TEXT SECTION:
A technology project that just received a $10-million investment from the Clean Resource Innovation Network (CRIN) has the potential to eliminate huge and problematic waste tailings ponds in the oil sands mining industry, proponents say.
Oil sands producers Suncor Energy, Syncrude and Imperial Oil are collaborating to commercialize a technology called non-aqueous extraction (NAE) to extract bitumen in oil sands mining operations.
If it proves successful at a large scale, NAE could replace the conventional method of extracting bitumen, which uses enormous amounts of heated water to separate bitumen trapped within oil sands deposits. The water is sourced from freshwater bodies in the oil sands region, including the Athabasca River in northern Alberta.
Fluid tailings left over from the hot water extraction process are stored in engineered tailings ponds that hold 1.3 trillion litres of tailings and cover about 178 square kilometres — so large they can be seen from space by satellites.

GIVEN ENTRIES:
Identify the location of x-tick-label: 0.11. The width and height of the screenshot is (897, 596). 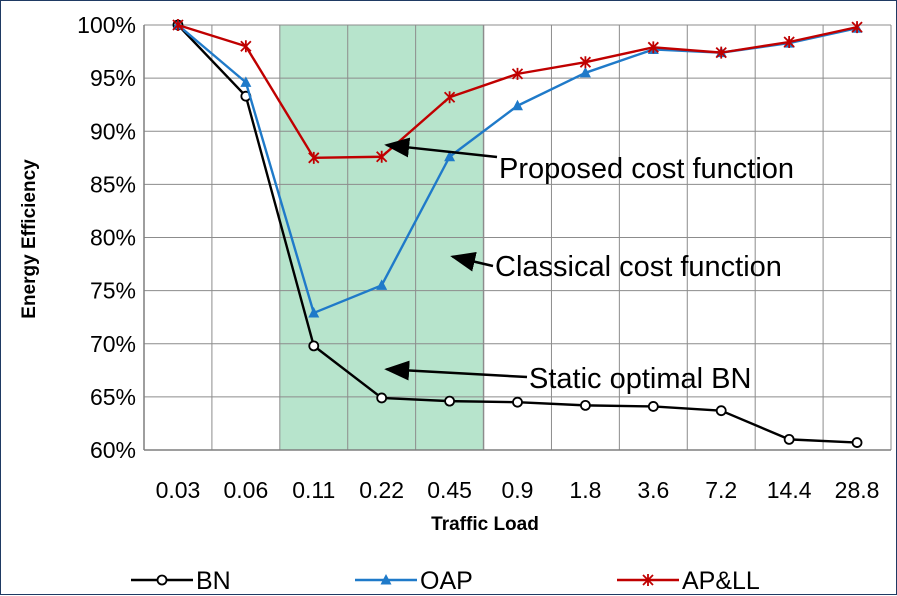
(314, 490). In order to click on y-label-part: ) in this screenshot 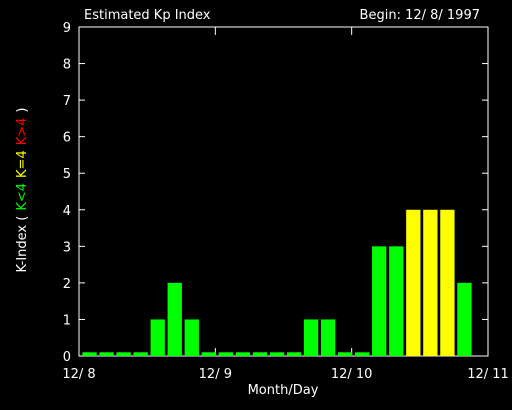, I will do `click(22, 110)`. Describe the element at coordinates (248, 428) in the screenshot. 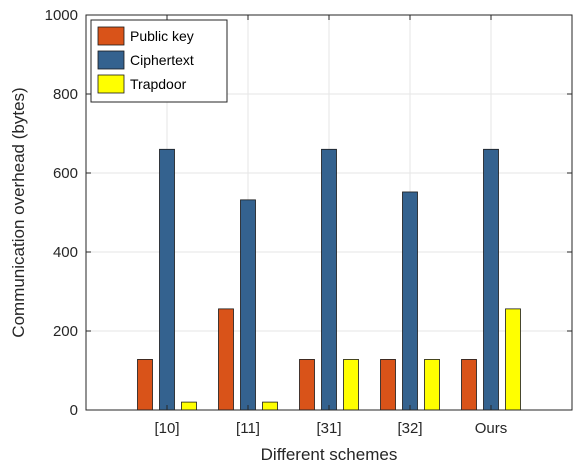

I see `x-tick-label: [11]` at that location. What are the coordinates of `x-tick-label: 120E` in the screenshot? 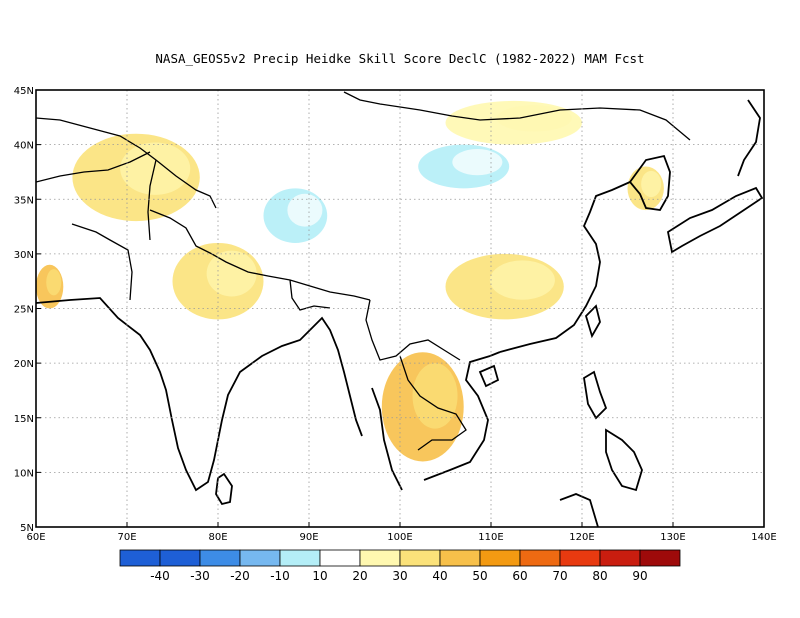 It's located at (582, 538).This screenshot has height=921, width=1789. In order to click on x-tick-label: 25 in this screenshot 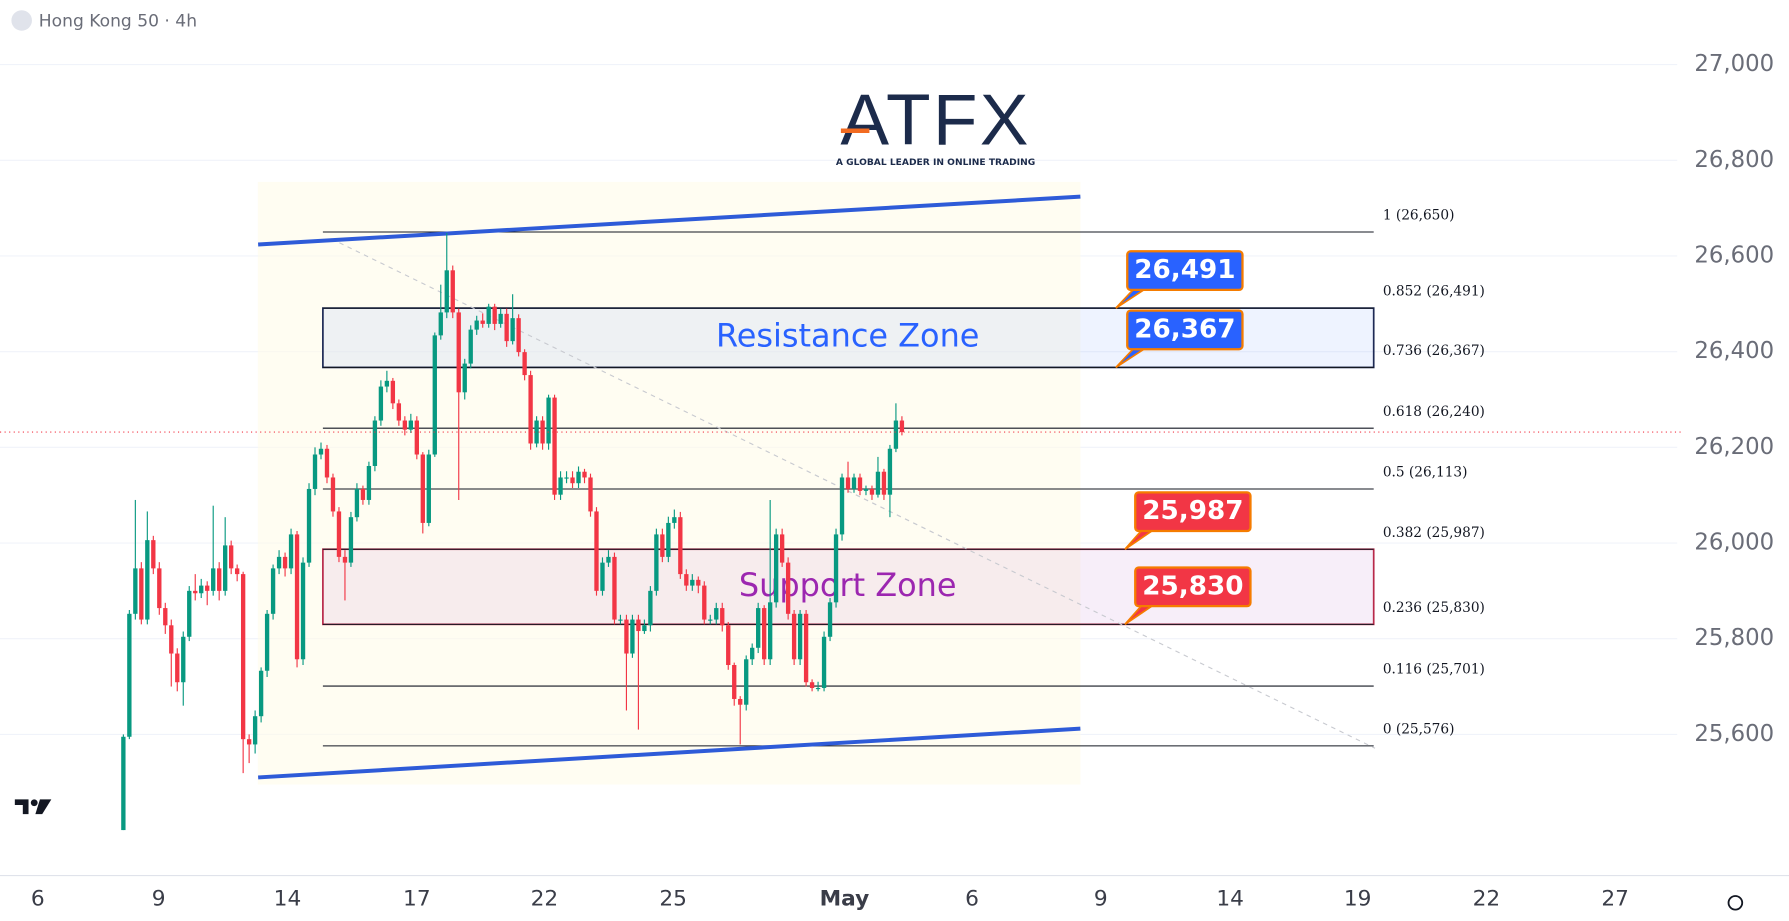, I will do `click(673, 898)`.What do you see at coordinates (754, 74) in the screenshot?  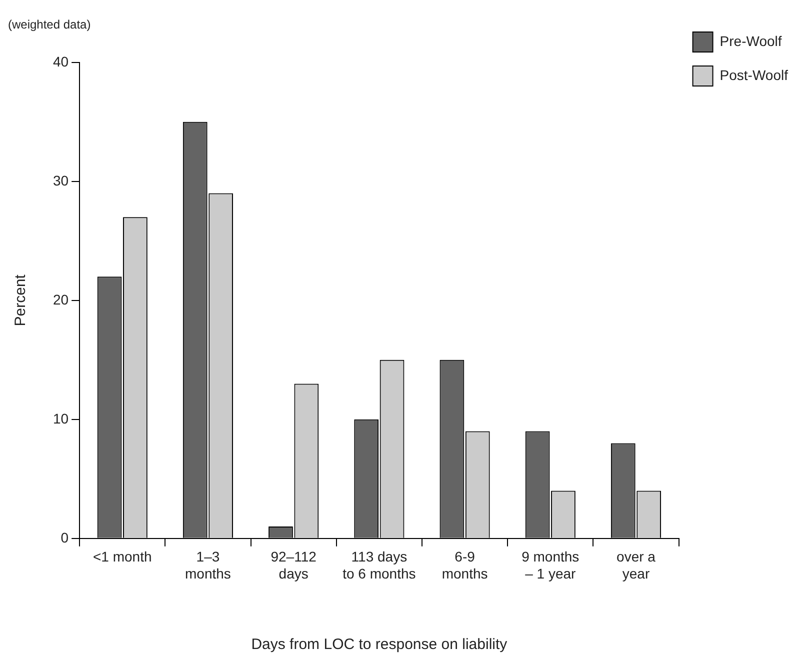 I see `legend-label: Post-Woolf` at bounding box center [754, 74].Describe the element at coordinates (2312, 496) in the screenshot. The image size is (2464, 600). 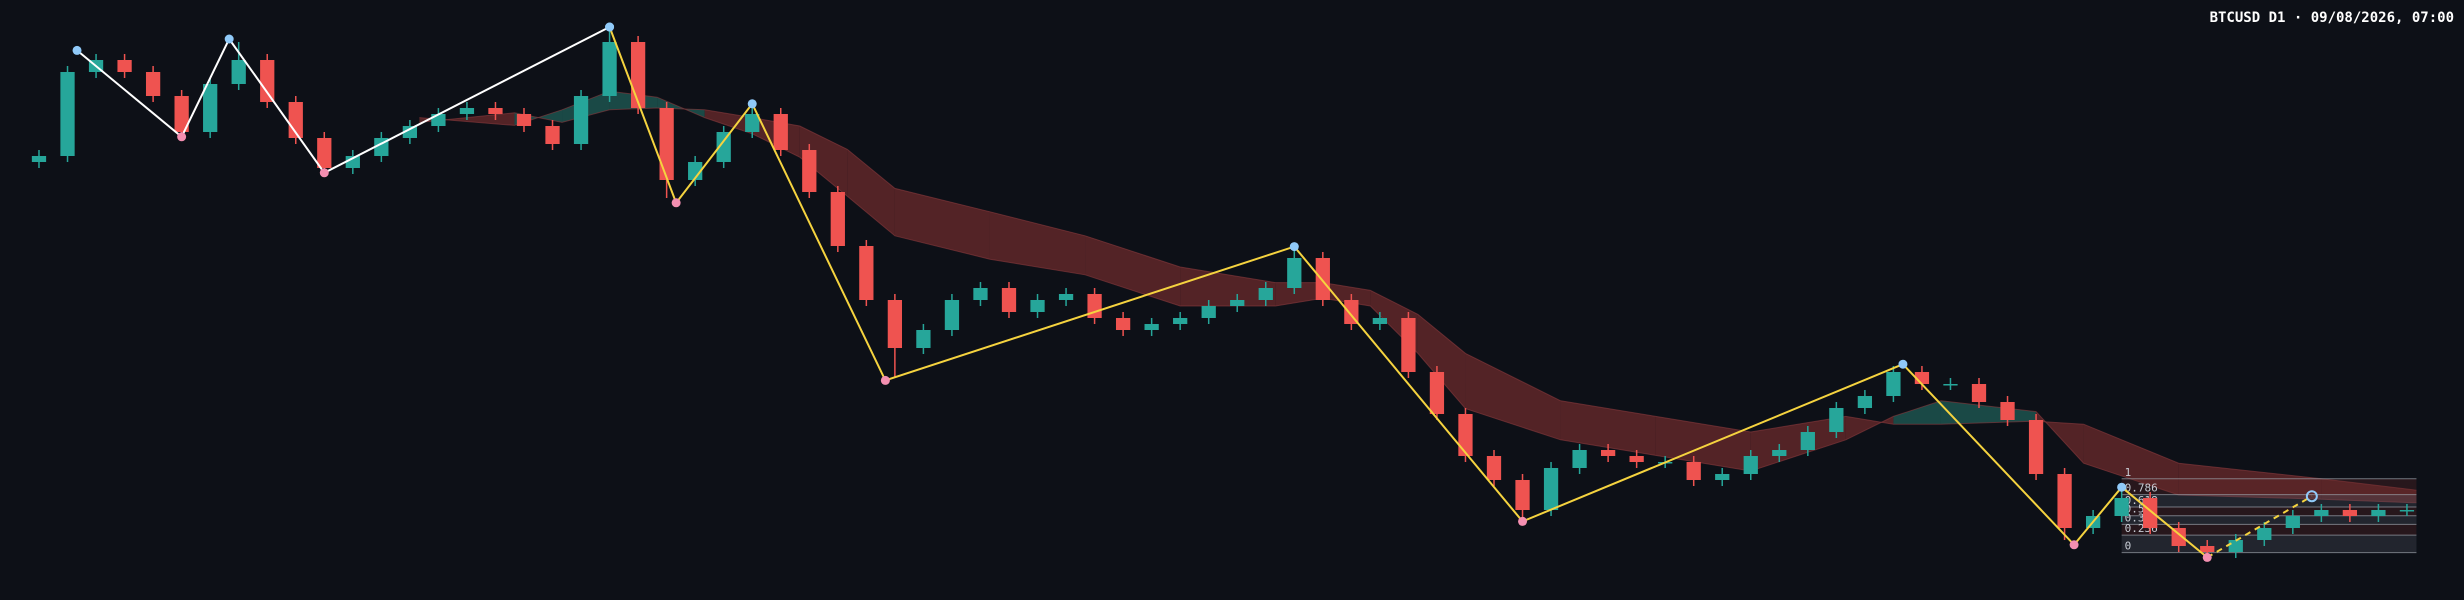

CHECK YOUR UNDERSTANDING:
1 > List the oil sands producers that the oil sands text says are collaborating to commercialize non-aqueous extraction.
2 > Reproduce the passage of the oil sands text starting at "Oil sands producers" and ending at "in northern Alberta.".

RESPONSES TO THE EXERCISE:
1 > Suncor Energy, Syncrude, Imperial Oil

2 >
Oil sands producers Suncor Energy, Syncrude and Imperial Oil are collaborating to commercialize a technology called non-aqueous extraction (NAE) to extract bitumen in oil sands mining operations.
If it proves successful at a large scale, NAE could replace the conventional method of extracting bitumen, which uses enormous amounts of heated water to separate bitumen trapped within oil sands deposits. The water is sourced from freshwater bodies in the oil sands region, including the Athabasca River in northern Alberta.